Sure, Nepal is a great place to get lost on a long backpacking trail… but what about its viability as a destination for working remotely? For a start, it is the 11th cheapest place in the world, so that’s good. On the other hand, their broadband is slower than the glaciers up in the mountains, and power cuts are a daily occurrence. That said, mobile internet there is quite fast and will probably cost you about $4 per month for 5GB of data, so as long as the battery on your laptop holds out, you can just tether it to your phone and work from there.
As for the visas, all Brits are entitled to 90 days visa-on-arrival, and this can be extended quite easily for another 30 days, bringing the total to 120 days. According to their embassy in London, “An additional 30 days visa may be granted on reasonable grounds from the Department.” Knowing Asia as I do, that more than likely means a small bribe is required. Perhaps don’t count on being there for more than 120 days…
Cambodia (30-? days)
Cambodia is still one of the best places for digital nomads. It’s an easy-going country with a very low cost of living, where the government is still pretty much happy to have any old foreigner come in and contribute to the economy. Things have become slightly stricter since I lived there in 2013, but it’s not too bad, and in fact I will be living there again a few weeks.

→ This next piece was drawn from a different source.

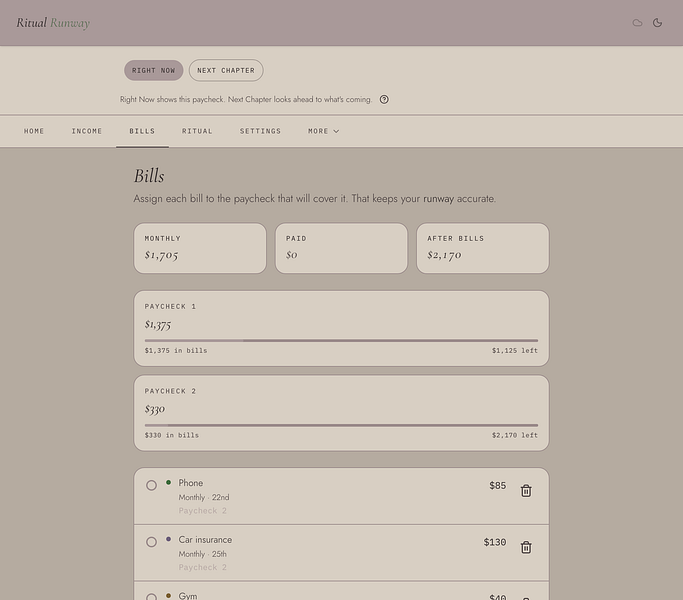Open the Ritual tab
This screenshot has height=600, width=683.
click(197, 131)
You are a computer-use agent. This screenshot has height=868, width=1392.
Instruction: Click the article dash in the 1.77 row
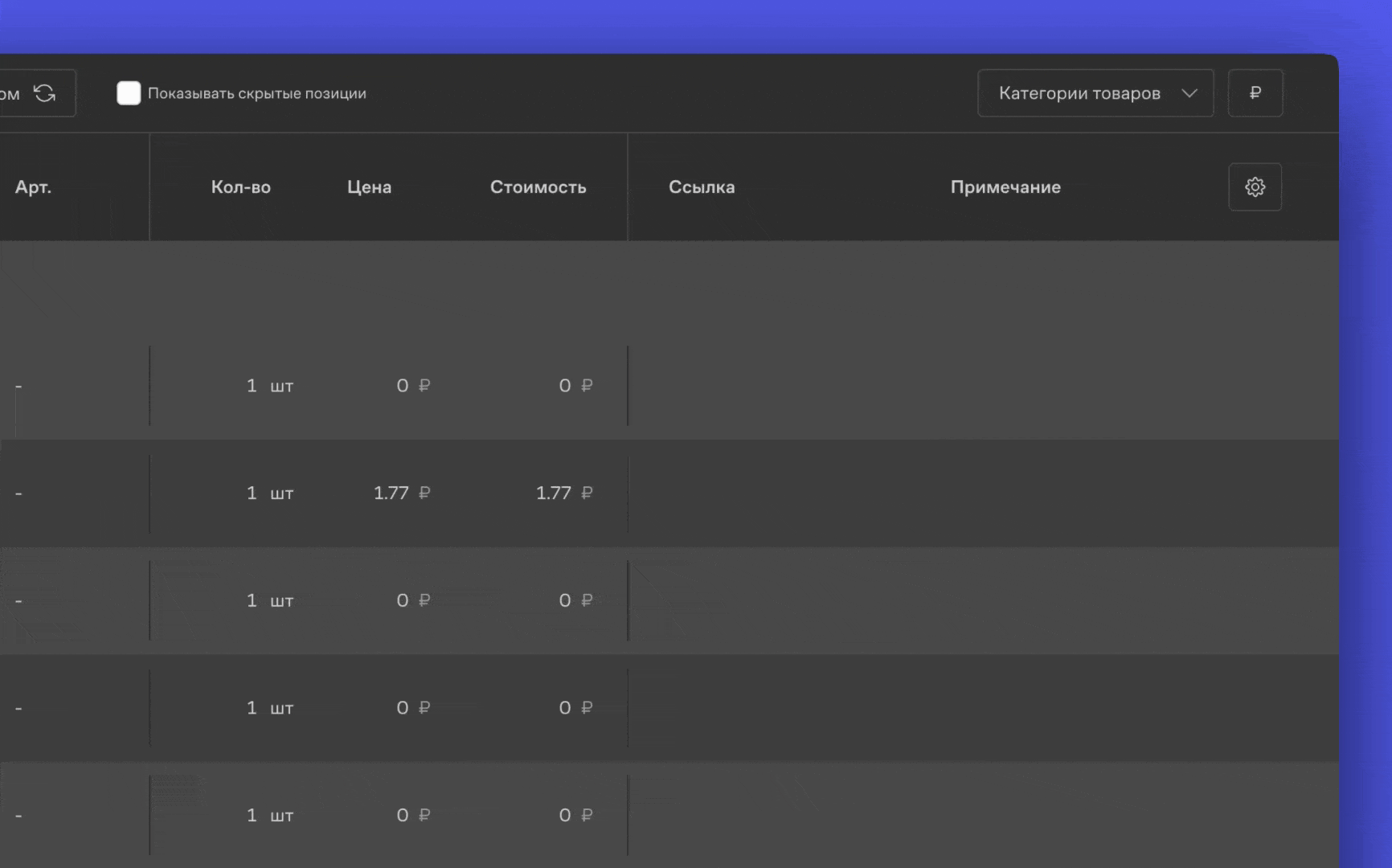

Currently, there are various options for visas and these are confusingly named. This list is pretty much for visa-free and visa-on-arrival options, so I’ll cover that first. You can arrive in Cambodia without anything more than your passport and $30 (yes, that’s US dollars) for the visa. This gets you into the country and allows you to stay for 30 days. This can easily be extended by another 30 days at any time. Beyond that, you would need to leave the country and come back, requiring an arduous bus trip to one of the borders and, quite possibly, a small bribe to the immigration officials there.
The other option is just to get a longer-term visa. These cost money but are cheap and you can stay in Cambodia indefinitely. If you have an employer, they should write you a letter of invitation… but if you are self-employed you can just write yourself a letter. Seriously. It’s stuff like this that makes me love Cambodia.
Nope, just kidding. Although Britons had the right to live and work in Europe as freely as though could in the United Kingdom, we apparently choose to give all of that up. Right now, the future is uncertain, but we still have those rights until December, 31st, 2020. Enjoy it while it lasts, folks. It’s back to old Blighty and miserable winters after that.
I picked the above countries from my research into visas for British people because of the lengths of time you can stay in the country and also what I considered factors that made them appropriate for remote work. However, that is fairly subjective. Below, I will list some other countries that offer long-stay visa-free or visa-on-arrival options for Brits. I’ll leave the witty remarks to you.
- Armenia (180 days)
- Jamaica (180 days)
- Hong Kong (180 days)
- Panama (180 days)
- Albania (90 days)
- Argentina (90 days)
- Australia (90 days)
- Brazil (90 days)
- Chile (90 days)
- Malawi (90 days)
- Morocco (90 days)
- Singapore (90 days)
- South Africa (90 days)
- Taiwan (90 days)
- Kyrgyzstan (60 days)
- Samoa (60 days)
There are obviously many more options, but I’ll let you figure those out. Also, remember that these places are essentially offering tourist visas. As you will be working from your laptop and earning money via PayPal, this should not be a problem… but don’t be an idiot and tell the immigration officials that you are going there to work. That would be incredibly dumb.